It is impossible for me to write anything at the moment other than as it relates to the Russian invasion of Ukraine.  All else seems insignificant although I don’t subscribe to the view that because of this all else should be forgiven or forgotten (this morning’s news of a Christmas Eve massacre in Myanmar set me back on my heels, for example).  It seems that a new Hitler has risen and that person wears the clothes of Vladimir Putin.

Putin’s attempt to justify Russia’s aggression and barbarism seems to have been conditioned by his view of history and, as you might expect, I have a view on that.  Putin has claimed, “Ukraine is not just a neighbouring country for us, it is an inalienable part of our own history, culture, and spiritual space.” Ukraine’s borders, he says, have no meaning other than as an administrative district of the former Soviet Union.  This is in clear conflict with historical facts and the courageous response of millions of Ukrainians, even Russian-speaking Ukrainians.

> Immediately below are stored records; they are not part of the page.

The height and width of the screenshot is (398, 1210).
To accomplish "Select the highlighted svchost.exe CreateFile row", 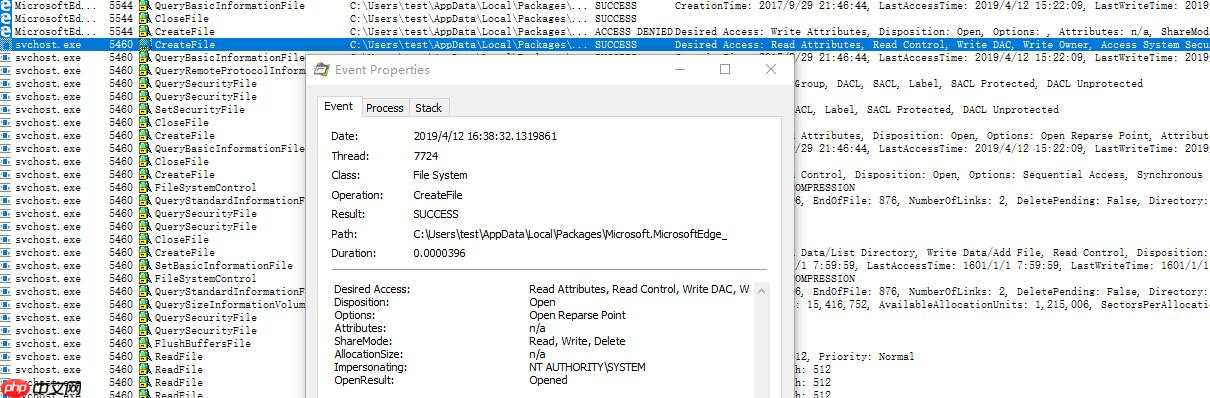I will (x=605, y=45).
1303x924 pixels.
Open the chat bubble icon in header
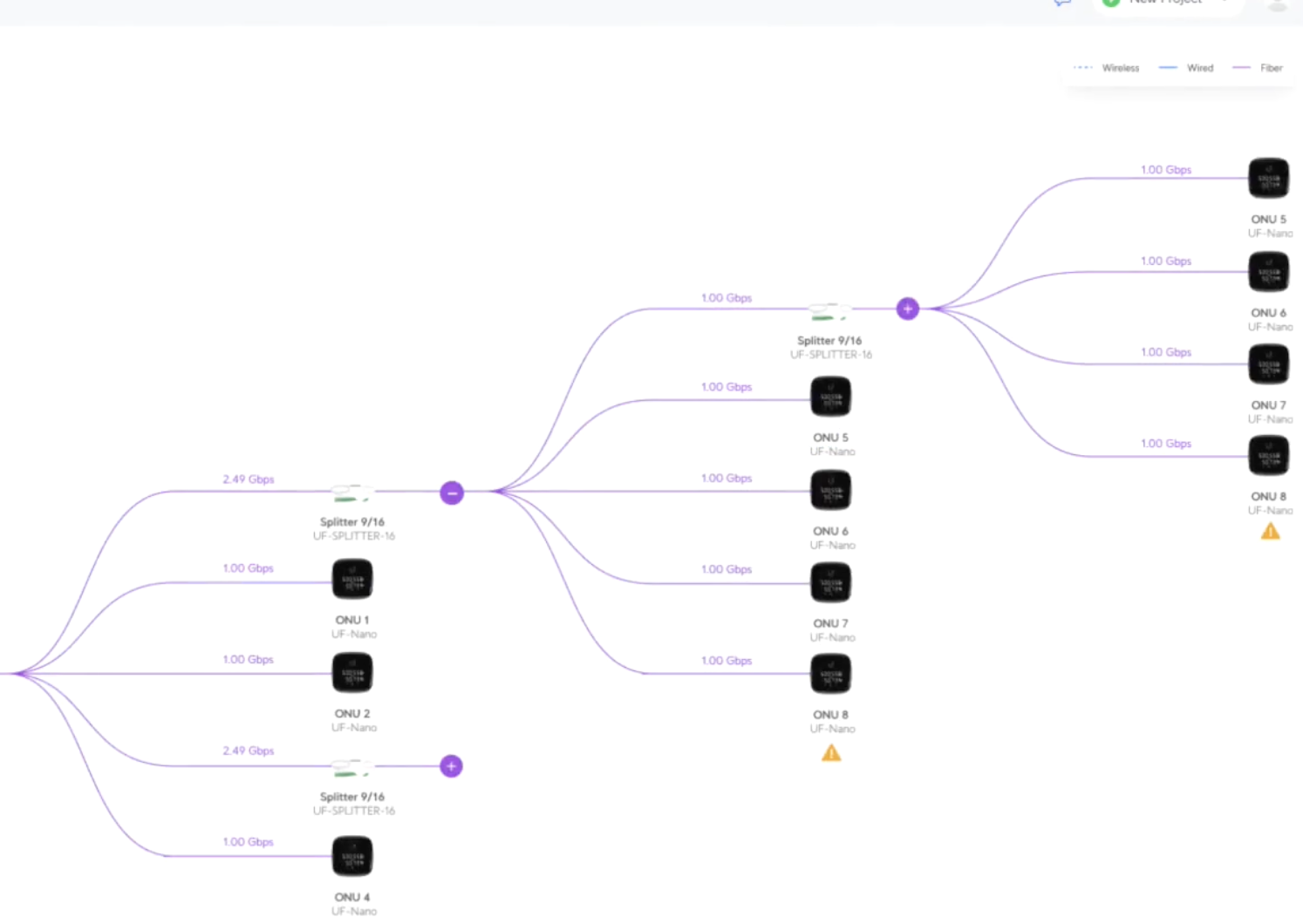coord(1061,3)
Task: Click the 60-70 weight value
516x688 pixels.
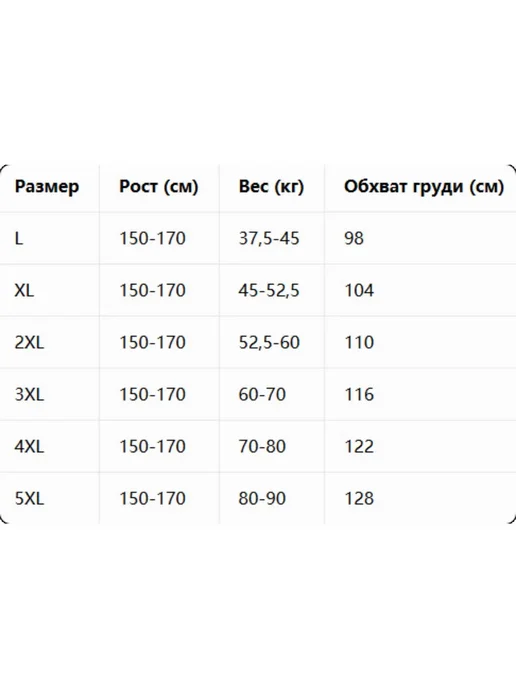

The territories of Ukraine have a long history with many changes in rulers. I say, territories because the borders of Ukraine have changed over time. The story starts with a descendent of Norse raiders, Volodymyr the Great. He established himself in Kyiv toward the end of the tenth century and ruled parts of Russia and Belarus too. The Mongols established control in the 12th century and when their hold crumbled through the 1300s, it was absorbed by the Grand Duchy of Lithuania, which in turn combined by dynastic marriage with Poland, so that for the next two and a half centuries, the territory of Ukraine was ruled from Krakow.

In the late 17th century Moscow entered the picture. Following a long war with Poland over part of modern-day Ukraine, Muscovy annexed Kyiv in 1686.  Polish rule was now swapped for its harsher Muscovite counterpart under the Russian Tsars.  An uneasy existence settled on the land until Ukraine’s modern national movement appeared in the 1840s, led by Taras Shevchenko who, for his pains, was sent to Siberia.  As tsarist rule became more repressive, hundreds of Ukrainian socialists followed Shevchenko into exile where they could exercise more freedom. In Austrian-ruled Lviv, they formed their own political party and sent representatives to Lviv’s provincial assembly.

When the tsarist regime was swept away in 1917, a Ukrainian parliamentary government formed in Kyiv, but it was soon swept away by Bolshevik militias and then by Germany.  At the end of World War I the Red Army, the Russian White Army, the Polish army, a Ukrainian army under Symon Petlyura, and an assortment of independent warlords attempted to take control. Under assault by the Reds, Petlyura formed an alliance with Poland before fleeing to Paris when Poland and the Soviet Union made a peace that divided Ukraine again, the Russians taking the east and the centre, the Poles the west.  

In 1929, Stalin launched the Holodomor—literally, “killing by hunger”—a program of genocide that witnessed the death of nearly four million Ukrainians.  Less than a decade later the Red Army briefly occupied the Polish-ruled western part of the country—the first time Russia had ever controlled this part of Ukraine – but two years after this the Nazis overran Ukraine and two years after that, the Red Army returned.  In all more than 5,000,000 Ukrainians died during the war years so Ukraine is no newcomer to the horrors being inflicted upon its citizens.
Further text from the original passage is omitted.